- Work order -
Which lines in the records below include the word "Integration"? Report each of them in full.

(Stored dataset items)
● ● ● ● ● ● ●

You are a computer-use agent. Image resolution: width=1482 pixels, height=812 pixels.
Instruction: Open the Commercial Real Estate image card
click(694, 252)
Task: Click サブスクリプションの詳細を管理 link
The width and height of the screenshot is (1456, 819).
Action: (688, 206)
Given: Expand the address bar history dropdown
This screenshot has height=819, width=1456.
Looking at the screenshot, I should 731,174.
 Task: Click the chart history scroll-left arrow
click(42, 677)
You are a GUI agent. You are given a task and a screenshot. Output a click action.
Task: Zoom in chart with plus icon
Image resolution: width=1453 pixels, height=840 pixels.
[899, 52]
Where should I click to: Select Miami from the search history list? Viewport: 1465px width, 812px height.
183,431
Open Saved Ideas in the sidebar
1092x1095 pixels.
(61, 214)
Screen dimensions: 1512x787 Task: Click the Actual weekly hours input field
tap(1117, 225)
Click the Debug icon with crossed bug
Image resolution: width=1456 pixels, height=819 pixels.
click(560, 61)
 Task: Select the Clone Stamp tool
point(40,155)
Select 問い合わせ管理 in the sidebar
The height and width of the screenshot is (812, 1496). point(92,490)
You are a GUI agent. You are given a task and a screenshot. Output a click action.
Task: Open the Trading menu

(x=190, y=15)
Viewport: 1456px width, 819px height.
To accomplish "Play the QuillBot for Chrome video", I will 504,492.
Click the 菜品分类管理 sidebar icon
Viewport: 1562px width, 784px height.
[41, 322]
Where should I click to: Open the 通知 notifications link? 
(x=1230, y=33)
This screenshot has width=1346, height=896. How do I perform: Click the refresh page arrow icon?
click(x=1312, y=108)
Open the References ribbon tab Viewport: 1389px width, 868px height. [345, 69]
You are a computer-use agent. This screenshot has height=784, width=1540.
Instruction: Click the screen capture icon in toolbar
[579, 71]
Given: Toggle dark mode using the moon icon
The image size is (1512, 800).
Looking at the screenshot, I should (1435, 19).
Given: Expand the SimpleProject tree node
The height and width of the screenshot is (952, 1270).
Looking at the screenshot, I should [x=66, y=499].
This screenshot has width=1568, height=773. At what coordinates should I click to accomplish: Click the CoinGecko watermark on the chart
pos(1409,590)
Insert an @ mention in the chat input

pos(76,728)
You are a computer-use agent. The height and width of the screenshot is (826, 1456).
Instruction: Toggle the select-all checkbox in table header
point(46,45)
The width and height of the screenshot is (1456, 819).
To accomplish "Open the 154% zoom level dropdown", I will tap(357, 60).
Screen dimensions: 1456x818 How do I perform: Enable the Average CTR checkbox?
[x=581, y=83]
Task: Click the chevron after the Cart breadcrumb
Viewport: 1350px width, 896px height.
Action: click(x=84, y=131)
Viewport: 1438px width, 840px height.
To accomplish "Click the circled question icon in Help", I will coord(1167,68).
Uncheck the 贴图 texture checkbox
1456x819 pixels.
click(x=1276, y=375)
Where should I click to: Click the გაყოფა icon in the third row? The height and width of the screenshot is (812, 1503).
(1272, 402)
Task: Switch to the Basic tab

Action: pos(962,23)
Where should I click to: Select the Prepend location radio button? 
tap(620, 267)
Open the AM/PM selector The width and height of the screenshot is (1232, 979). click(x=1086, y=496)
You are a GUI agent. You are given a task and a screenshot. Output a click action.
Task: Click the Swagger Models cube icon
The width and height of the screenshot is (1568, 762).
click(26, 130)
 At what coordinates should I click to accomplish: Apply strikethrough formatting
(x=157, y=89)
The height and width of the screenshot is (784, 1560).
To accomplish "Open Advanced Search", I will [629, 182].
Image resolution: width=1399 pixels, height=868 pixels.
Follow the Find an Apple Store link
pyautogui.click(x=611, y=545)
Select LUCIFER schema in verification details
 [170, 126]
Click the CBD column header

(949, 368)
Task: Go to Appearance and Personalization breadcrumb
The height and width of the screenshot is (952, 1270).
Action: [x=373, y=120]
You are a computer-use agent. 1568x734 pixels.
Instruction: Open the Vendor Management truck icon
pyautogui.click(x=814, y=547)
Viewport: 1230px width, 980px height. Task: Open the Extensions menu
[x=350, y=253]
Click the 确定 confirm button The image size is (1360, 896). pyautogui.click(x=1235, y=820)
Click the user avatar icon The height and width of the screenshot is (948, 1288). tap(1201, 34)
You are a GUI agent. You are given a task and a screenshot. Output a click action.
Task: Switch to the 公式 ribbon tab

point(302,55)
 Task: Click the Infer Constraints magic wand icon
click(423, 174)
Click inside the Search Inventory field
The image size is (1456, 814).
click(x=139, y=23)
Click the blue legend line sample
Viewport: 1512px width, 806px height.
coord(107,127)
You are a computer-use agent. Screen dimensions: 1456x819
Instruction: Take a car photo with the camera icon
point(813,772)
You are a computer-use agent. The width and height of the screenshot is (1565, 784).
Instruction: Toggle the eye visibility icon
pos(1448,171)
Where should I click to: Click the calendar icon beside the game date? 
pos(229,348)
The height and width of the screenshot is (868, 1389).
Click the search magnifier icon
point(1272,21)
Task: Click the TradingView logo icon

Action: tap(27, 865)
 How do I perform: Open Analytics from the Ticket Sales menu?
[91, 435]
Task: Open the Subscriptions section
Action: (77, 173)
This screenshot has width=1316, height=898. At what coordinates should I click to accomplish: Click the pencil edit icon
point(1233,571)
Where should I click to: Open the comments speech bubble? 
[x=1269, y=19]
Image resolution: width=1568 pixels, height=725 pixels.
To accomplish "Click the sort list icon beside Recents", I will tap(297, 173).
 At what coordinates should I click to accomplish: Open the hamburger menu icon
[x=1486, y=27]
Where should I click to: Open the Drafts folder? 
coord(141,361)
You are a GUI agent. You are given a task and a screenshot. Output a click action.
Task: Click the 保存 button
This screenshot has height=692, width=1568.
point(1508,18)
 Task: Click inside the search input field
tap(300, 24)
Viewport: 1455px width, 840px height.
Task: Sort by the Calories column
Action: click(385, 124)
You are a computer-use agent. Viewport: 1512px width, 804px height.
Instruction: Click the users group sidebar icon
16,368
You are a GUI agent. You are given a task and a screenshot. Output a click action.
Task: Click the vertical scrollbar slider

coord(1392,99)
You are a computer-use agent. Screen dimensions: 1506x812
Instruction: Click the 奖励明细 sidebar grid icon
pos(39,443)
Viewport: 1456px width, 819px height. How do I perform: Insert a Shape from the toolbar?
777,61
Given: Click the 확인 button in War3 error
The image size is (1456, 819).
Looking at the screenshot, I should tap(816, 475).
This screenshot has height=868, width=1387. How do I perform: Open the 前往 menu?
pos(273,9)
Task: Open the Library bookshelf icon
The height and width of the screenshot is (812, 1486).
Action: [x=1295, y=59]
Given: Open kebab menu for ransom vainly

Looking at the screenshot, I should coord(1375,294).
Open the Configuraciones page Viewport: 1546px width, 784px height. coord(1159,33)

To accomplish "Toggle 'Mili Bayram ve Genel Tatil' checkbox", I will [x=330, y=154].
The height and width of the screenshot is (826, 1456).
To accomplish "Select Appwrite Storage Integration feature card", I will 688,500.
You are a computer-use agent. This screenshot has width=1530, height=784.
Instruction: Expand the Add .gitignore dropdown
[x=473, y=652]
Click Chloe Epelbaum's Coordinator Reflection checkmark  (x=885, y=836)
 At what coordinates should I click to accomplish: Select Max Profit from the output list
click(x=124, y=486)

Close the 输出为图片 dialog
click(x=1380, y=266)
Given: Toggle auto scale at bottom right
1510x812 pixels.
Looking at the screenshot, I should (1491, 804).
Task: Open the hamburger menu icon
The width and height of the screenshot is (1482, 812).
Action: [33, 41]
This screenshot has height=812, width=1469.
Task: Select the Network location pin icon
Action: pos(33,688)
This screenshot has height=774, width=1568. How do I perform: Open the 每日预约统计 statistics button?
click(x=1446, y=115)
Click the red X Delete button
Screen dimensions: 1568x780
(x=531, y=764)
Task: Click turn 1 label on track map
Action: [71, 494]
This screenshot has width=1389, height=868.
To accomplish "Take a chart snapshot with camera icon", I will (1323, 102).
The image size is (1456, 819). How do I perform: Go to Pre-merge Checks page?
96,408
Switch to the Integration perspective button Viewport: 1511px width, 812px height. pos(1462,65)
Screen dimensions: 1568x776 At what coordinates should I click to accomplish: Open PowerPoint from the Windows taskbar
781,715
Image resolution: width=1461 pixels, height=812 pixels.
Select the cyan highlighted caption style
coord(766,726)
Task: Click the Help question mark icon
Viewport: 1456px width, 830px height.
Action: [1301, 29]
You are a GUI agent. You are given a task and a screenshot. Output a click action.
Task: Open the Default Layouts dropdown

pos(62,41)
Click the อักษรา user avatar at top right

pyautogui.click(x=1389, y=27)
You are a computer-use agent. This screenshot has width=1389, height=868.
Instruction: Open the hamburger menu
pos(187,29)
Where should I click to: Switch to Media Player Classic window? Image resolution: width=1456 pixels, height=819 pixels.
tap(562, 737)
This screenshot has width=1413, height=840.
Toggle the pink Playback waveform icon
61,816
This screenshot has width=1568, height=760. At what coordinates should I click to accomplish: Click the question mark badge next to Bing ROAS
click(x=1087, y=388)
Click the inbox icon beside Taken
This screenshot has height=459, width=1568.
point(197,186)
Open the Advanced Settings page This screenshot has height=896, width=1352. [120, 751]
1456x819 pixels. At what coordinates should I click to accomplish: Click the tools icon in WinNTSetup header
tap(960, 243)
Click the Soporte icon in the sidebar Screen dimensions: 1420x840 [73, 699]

● ● ● ● ● ● ●

- Answer area -
To accomplish "Select Appwrite Storage Integration feature card", I will 688,500.
Switch to the Integration perspective button Viewport: 1511px width, 812px height. pos(1462,65)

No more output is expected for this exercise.